This is another piece I wrote when I was 17. Its another emotionally raw excerpt. And I carry the same sentiment about this as I do with the other post of "a Girl's Tears - 1996."
This again comes from words being used in a way so unfair. i never will understand why the path carried on as it did. but i have the strength with me to this day to carry me through regardless.

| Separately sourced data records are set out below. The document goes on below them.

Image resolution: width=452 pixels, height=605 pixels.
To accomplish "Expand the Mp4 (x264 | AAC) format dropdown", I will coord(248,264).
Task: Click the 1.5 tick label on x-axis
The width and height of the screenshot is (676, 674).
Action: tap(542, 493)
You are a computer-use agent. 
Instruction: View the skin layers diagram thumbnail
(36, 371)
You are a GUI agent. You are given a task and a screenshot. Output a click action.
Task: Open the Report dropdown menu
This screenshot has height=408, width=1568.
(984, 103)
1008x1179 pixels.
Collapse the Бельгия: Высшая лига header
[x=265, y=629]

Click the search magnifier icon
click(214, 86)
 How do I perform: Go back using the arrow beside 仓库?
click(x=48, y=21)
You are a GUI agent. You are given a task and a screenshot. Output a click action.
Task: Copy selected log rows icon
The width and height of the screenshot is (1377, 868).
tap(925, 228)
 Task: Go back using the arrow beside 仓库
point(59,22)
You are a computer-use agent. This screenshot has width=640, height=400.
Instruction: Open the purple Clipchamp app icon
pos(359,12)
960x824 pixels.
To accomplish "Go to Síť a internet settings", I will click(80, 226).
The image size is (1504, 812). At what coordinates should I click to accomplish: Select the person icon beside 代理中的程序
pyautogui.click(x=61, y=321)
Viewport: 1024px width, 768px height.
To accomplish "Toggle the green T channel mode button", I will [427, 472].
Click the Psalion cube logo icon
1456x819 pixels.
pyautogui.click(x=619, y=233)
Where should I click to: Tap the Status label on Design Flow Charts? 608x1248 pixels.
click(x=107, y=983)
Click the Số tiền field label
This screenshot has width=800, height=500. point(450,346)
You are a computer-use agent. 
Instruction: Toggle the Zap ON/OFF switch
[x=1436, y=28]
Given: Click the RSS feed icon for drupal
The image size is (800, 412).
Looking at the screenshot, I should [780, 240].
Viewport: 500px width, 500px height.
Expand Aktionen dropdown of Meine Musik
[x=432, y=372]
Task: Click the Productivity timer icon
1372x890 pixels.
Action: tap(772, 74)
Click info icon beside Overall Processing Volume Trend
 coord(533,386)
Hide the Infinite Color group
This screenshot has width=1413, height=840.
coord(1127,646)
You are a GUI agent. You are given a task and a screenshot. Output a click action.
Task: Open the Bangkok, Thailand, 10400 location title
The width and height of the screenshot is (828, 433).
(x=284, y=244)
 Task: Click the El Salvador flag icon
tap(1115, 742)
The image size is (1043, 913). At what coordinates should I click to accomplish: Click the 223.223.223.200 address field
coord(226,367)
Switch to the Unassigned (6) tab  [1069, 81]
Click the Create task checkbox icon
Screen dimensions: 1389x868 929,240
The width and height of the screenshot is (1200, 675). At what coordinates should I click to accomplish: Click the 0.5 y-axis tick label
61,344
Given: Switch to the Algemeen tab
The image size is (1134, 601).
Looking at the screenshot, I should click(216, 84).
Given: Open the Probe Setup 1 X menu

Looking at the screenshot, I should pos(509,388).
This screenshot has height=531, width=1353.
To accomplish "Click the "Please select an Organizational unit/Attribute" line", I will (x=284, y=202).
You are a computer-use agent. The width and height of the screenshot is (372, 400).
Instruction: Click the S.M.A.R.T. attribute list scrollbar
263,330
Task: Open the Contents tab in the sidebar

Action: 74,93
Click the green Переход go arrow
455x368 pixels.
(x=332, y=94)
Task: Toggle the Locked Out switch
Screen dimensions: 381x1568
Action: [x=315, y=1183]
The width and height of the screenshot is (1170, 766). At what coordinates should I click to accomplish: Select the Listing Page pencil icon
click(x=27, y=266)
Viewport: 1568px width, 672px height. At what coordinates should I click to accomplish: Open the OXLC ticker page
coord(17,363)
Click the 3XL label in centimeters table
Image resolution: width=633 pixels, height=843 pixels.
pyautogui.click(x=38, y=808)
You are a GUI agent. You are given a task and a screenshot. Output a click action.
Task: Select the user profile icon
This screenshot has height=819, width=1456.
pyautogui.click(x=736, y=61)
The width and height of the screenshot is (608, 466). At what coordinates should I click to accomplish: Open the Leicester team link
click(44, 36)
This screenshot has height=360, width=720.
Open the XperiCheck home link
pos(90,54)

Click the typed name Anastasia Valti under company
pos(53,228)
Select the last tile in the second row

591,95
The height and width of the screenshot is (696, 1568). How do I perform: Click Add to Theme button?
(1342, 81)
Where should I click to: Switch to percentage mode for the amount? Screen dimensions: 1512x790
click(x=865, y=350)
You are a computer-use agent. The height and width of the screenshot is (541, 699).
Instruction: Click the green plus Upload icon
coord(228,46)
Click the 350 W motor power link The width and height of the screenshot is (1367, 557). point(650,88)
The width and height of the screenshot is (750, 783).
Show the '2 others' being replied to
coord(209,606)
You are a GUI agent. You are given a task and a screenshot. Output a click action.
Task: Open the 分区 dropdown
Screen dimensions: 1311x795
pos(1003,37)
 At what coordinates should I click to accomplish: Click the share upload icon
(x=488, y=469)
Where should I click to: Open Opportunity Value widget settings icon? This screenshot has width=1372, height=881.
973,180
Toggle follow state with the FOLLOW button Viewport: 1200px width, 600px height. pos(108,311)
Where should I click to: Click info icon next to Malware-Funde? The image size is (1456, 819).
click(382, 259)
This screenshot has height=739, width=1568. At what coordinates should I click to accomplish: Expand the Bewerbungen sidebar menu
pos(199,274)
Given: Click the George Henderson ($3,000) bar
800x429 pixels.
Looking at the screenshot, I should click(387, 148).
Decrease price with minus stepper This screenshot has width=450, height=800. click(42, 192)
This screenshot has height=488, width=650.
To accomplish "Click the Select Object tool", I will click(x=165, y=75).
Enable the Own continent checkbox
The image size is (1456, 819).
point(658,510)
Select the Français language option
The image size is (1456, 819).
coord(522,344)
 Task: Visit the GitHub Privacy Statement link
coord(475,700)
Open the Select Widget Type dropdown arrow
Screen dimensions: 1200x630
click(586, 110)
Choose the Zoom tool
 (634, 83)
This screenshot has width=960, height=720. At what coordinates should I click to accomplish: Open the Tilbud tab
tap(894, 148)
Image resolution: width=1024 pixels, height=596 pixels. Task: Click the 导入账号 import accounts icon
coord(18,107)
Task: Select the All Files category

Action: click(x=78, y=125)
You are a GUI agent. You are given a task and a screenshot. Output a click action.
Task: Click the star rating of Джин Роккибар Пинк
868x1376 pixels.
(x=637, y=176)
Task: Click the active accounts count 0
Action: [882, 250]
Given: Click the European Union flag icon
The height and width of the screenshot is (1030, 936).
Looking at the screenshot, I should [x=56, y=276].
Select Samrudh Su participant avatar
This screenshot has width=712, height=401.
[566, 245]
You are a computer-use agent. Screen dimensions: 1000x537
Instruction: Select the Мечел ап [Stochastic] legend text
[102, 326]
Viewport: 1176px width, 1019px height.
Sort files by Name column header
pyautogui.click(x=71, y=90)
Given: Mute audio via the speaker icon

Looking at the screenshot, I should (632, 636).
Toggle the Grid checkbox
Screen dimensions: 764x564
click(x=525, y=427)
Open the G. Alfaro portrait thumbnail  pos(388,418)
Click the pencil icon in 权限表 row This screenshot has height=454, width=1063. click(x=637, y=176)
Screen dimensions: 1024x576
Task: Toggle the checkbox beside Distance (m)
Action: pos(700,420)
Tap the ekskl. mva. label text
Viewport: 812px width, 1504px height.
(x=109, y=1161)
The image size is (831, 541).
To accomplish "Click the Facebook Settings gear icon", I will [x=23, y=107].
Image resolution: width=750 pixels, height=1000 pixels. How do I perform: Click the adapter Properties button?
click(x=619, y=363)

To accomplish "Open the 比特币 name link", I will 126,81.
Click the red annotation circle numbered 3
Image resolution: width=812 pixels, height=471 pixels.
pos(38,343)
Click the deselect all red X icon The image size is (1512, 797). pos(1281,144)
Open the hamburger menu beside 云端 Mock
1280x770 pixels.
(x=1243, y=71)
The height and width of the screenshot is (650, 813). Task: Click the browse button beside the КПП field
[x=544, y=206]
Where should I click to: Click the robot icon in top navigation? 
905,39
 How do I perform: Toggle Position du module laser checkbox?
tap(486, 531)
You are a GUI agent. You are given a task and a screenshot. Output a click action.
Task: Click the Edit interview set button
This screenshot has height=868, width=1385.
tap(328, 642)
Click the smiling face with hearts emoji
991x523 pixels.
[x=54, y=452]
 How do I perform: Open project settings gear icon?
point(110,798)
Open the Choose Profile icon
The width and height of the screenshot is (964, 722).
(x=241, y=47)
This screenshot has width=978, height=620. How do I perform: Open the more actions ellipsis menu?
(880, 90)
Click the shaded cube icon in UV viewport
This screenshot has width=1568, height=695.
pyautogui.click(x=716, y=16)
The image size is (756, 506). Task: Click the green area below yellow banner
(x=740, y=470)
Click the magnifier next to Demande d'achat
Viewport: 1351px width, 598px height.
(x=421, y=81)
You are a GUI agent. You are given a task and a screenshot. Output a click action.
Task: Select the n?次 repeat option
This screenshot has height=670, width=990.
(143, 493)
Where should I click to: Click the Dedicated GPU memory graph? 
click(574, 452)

______________________________________
2-18-1997
i can't stand to be here
all we do is fight
i can't stand the sight of you
you make me sick
all you do is bitch
i do what you ask
its never enough
i do all the extras
and you can't notice
i stay up at night
because i can't sleep
until exhaustion sets in
i cry until dawn
you look at me with disgust
I'll go about my business
try & stay out of your way
not aggravating the situation
to make the next day bearable
i walk on pins and needles
careful, ever careful.
if you should break
i'll run so fast
you love to see me in pain
why do you do this?
your eyes pierce my soul
you look at me with such vengeance
i ask you why
a tear drops from my eye
you caused me such pain
you don't even care
continuing to speak in vain
slinging blame on everyone else
tell me i'm no good
i stand up to you this once
i know that i should
i can't believe i'm taking the chance
to stand against you
my ultimate fear
is being revealed before my very eyes
another tear, then another
you come at me
with the only intent of hurt
i quickly regret
i've turned you against me
i need to run
but can't
frozen in the moment
never should feel this way
not when I just want to make you happy
to please you
to make you proud
but you're jealous of me
why?
caught in the midst of a world following your rules
your universe that i've somehow tainted
too much weight placed on me
for things i don't comprehend nor understand
egg shells crunch beneath my feet
i will continue to try
to make you see me
for who i am
for who i want to be
someday you'll claim the victory
of all my accomplishments
stating it was all you
but i know in my very soul
it was all me
forced into adulthood
hiding away the youthful fancy
so you cannot break me.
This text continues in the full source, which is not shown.